The growing pains of Stardock Central
Published on September 21, 2003 By Draginol In PC Gaming

Well this weekend we've been taking a beating on the net over Stardock Central. And by we, I mean me as I'm the one who hangs out on the gaming forums.

Stardock Central is awesome technology but has the same kind of issues that the early "multi-mission" military aircraft had. 

Back in the late 60s, the Air force fell in love with the idea of jet aircraft that could perform multiple roles.  Interceptor, air superiority, tactical bombing, strategy bombing, etc.

And for 2 decades, the Air force took a beating from this decision. Even today they still do.  Stardock Central, because of the immense cost to develop it, has to be a multi-role technology. And what might that technology be? What is the actual purpose of Stardock Central?

Stardock Central accomplishes the following goals:

1) It makes it much easier for users to obtain updates to our software.

2) It decreases the size of downloads by only sending exactly what the user needs (no one size fits all "patches"). This helps customers and lowers our bandwidth bill significantly (Stardock spent nearly $150,000 last year on bandwidth).

3) It makes it easier for us to carry out our RD&D software philosophy (rapid development & deployment). When a development team finishes an update, they copy their finished files to a network drive. This network drive is the mirror for Stardock Central. Those files go right to customers.  For those who don't like Stardock Central, we still allow users to download the traditional "patch". But that patch has to go through the installer team. The installer team pulls from the same network drive Stardock Central does it. Except that where Stardock Central is a software program, the installer team are people who take the files and then create an installer script using WISE and put it together for a download. Which means that it takes longer.

The beauty of RD&D is that the moment it's done with QA, it just gets copied onto a network drive and our users automatically get it.

4) It makes it easier for users to get technical support and for us to provide it. SDC has the support forums, documentation, news, etc. all built in. And the interface to the forums isn't some crummy web interface, it actually works like a news reader directly to the database so it's very fast.

5) Cross promotion. We can let our customers know about other programs we make.

But as you can imagine, creating the backend for this kind of thing was an immense 2 year task. Under the covers it has to handle over 600,000 Stardock.net accounts which have varying numbers of products. It has to handle customers who might have purchased directly from us or from a retailer in Finland and treat them equally internally and UI-wise.

So because of the cost, it has to be used on all our products. Which has been a real problem UI-wise.

A person who bought Galactic Civilizations at the store just wants to get an update to the game. Creating an account is not a big deal these days. But then they get into Stardock Central and the sheer myriad of features can be overwhelming. What's Object Desktop? Where's the update to GalCiv?
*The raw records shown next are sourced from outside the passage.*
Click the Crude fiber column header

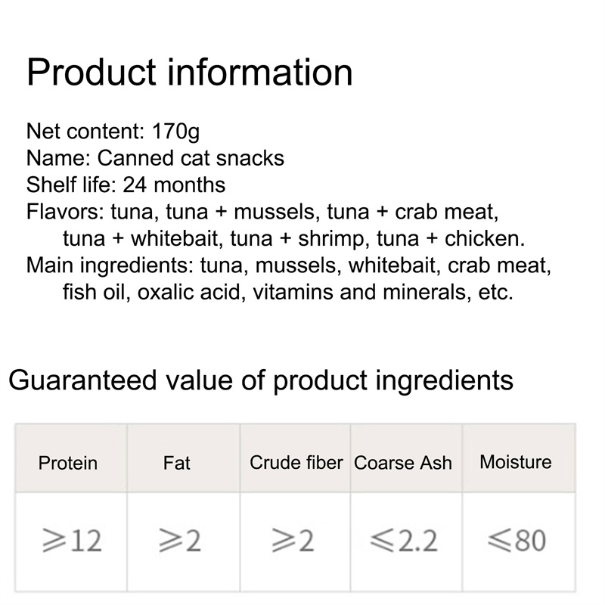pos(296,462)
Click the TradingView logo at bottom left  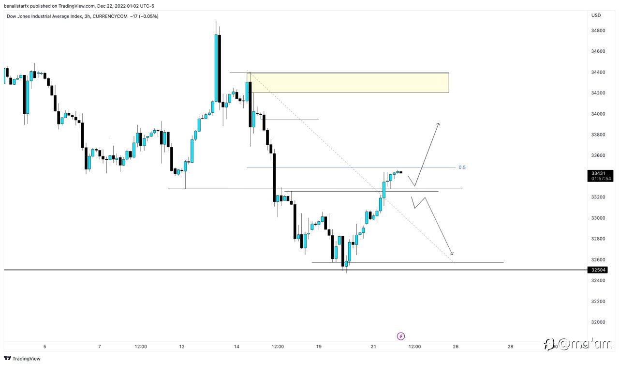22,359
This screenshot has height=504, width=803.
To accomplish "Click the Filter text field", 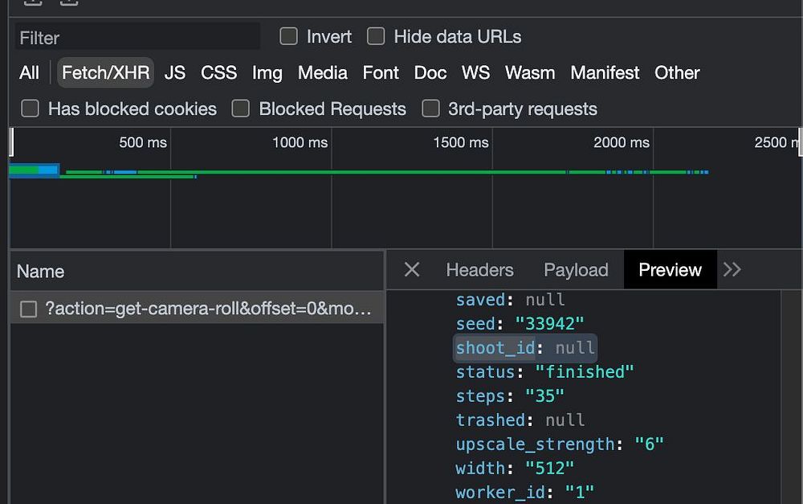I will coord(137,37).
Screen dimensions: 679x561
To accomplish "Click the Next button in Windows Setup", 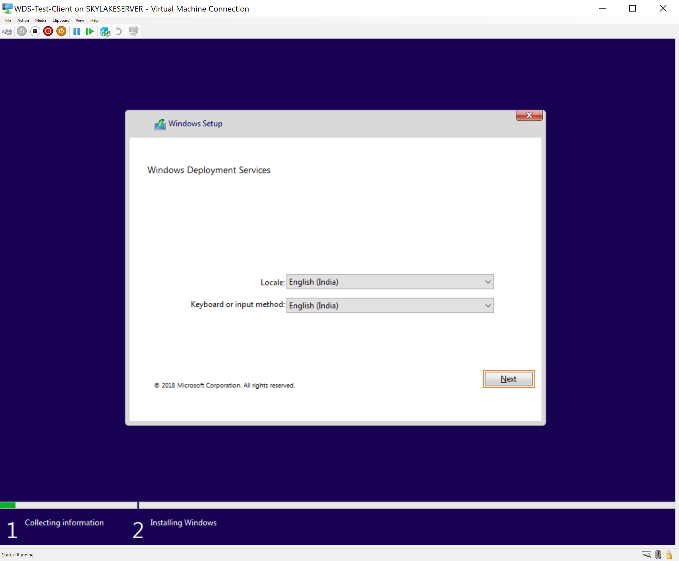I will (x=508, y=379).
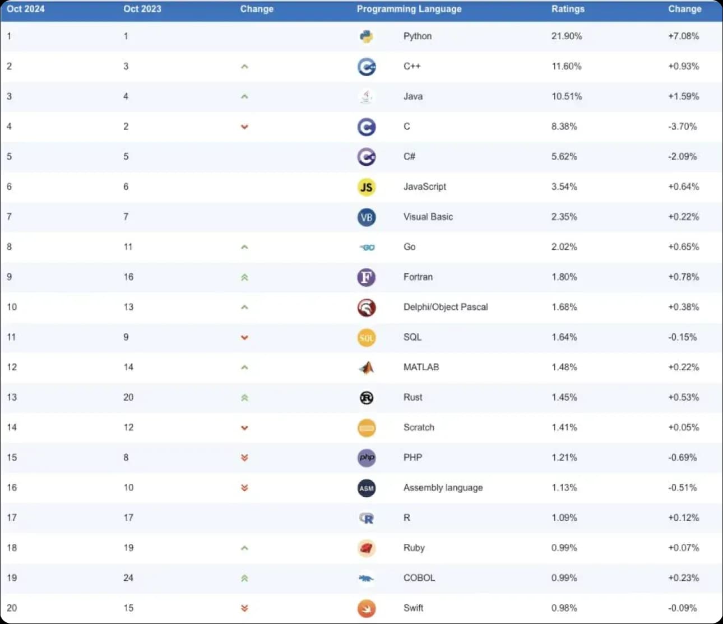Click the Go gopher logo icon

pos(367,247)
A lot of suggestions were posted on-line and we've adopted some of them.  We changed the Drengin.net tab to say "Games".  We changed "support" to "Documentation" (so that users know they need to click on software and not "support" to get updates).  We changed the "Stardock software tab" to "Misc" (since it's all Stardock software).

In the coming weeks we're hoping to find a way for it to just scan what you have and let you know which programs you have installed that need updating so that users don't have to hunt Stardock Central for updates.

 


Comments
on Sep 22, 2003
Draginol,
I use SDC all the time and have no problems. It's a beautiful piece of software and a great improvement over the old Drengin download software. That said, I can certainly see where new uers have problems. I would have one extra suggestion. Control pages. A simple page for major software products (such as Galciv) with links to all useful parts of SDC for that product.

So for Galciv there would be a single button on the front page, which opened a galciv window with links to downloads, documentation, forums, chats, etc.

Paul.
on Sep 22, 2003
SDC has come along nicely. I have to say the 1.0 release I was less than impressed with. But the passed few weeks, the thing has definately matured.